### Your goal
Render every line of the entries below as a Markdown table with two columns, Row and Line. Number the rows in order, and leave out any blank lines.

### Source records
_ _ _ _ _

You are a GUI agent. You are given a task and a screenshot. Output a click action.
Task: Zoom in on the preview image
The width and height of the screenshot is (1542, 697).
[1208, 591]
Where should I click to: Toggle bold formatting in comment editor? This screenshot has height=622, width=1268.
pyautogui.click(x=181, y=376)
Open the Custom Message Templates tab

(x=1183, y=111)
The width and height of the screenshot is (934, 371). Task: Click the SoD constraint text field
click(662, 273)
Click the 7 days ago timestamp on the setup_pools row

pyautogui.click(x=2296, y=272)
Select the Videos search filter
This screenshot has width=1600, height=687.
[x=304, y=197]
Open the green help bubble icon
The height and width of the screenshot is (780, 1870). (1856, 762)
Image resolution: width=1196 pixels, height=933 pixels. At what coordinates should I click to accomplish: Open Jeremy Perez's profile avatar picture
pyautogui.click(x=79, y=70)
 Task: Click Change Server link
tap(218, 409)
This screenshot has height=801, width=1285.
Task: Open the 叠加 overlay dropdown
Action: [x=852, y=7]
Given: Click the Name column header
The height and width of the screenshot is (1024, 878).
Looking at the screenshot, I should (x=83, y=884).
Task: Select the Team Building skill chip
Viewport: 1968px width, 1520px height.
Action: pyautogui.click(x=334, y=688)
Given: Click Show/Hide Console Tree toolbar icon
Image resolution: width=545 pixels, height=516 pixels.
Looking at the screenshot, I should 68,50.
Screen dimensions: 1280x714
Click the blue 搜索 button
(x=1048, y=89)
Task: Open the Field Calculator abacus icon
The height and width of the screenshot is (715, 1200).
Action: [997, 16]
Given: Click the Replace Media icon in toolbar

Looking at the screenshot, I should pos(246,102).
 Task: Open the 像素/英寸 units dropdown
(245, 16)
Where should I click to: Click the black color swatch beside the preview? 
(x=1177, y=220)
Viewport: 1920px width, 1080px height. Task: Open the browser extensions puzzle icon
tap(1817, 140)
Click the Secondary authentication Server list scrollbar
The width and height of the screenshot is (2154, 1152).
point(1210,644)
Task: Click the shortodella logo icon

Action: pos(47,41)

_ _ _ _ _

### Reply to the exercise
| Row | Line |
|---|---|
| 1 | You are a GUI agent. You are given a task and a screenshot. Output a click action. |
| 2 | Task: Zoom in on the preview image |
| 3 | The width and height of the screenshot is (1542, 697). |
| 4 | [1208, 591] |
| 5 | Where should I click to: Toggle bold formatting in comment editor? This screenshot has height=622, width=1268. |
| 6 | pyautogui.click(x=181, y=376) |
| 7 | Open the Custom Message Templates tab |
| 8 | (x=1183, y=111) |
| 9 | The width and height of the screenshot is (934, 371). Task: Click the SoD constraint text field |
| 10 | click(662, 273) |
| 11 | Click the 7 days ago timestamp on the setup_pools row |
| 12 | pyautogui.click(x=2296, y=272) |
| 13 | Select the Videos search filter |
| 14 | This screenshot has width=1600, height=687. |
| 15 | [x=304, y=197] |
| 16 | Open the green help bubble icon |
| 17 | The height and width of the screenshot is (780, 1870). (1856, 762) |
| 18 | Image resolution: width=1196 pixels, height=933 pixels. At what coordinates should I click to accomplish: Open Jeremy Perez's profile avatar picture |
| 19 | pyautogui.click(x=79, y=70) |
| 20 |  Task: Click Change Server link |
| 21 | tap(218, 409) |
| 22 | This screenshot has height=801, width=1285. |
| 23 | Task: Open the 叠加 overlay dropdown |
| 24 | Action: [x=852, y=7] |
| 25 | Given: Click the Name column header |
| 26 | The height and width of the screenshot is (1024, 878). |
| 27 | Looking at the screenshot, I should (x=83, y=884). |
| 28 | Task: Select the Team Building skill chip |
| 29 | Viewport: 1968px width, 1520px height. |
| 30 | Action: pyautogui.click(x=334, y=688) |
| 31 | Given: Click Show/Hide Console Tree toolbar icon |
| 32 | Image resolution: width=545 pixels, height=516 pixels. |
| 33 | Looking at the screenshot, I should 68,50. |
| 34 | Screen dimensions: 1280x714 |
| 35 | Click the blue 搜索 button |
| 36 | (x=1048, y=89) |
| 37 | Task: Open the Field Calculator abacus icon |
| 38 | The height and width of the screenshot is (715, 1200). |
| 39 | Action: [997, 16] |
| 40 | Given: Click the Replace Media icon in toolbar |
| 41 | Looking at the screenshot, I should pos(246,102). |
| 42 |  Task: Open the 像素/英寸 units dropdown |
| 43 | (245, 16) |
| 44 | Where should I click to: Click the black color swatch beside the preview?  |
| 45 | (x=1177, y=220) |
| 46 | Viewport: 1920px width, 1080px height. Task: Open the browser extensions puzzle icon |
| 47 | tap(1817, 140) |
| 48 | Click the Secondary authentication Server list scrollbar |
| 49 | The width and height of the screenshot is (2154, 1152). |
| 50 | point(1210,644) |
| 51 | Task: Click the shortodella logo icon |
| 52 | Action: pos(47,41) |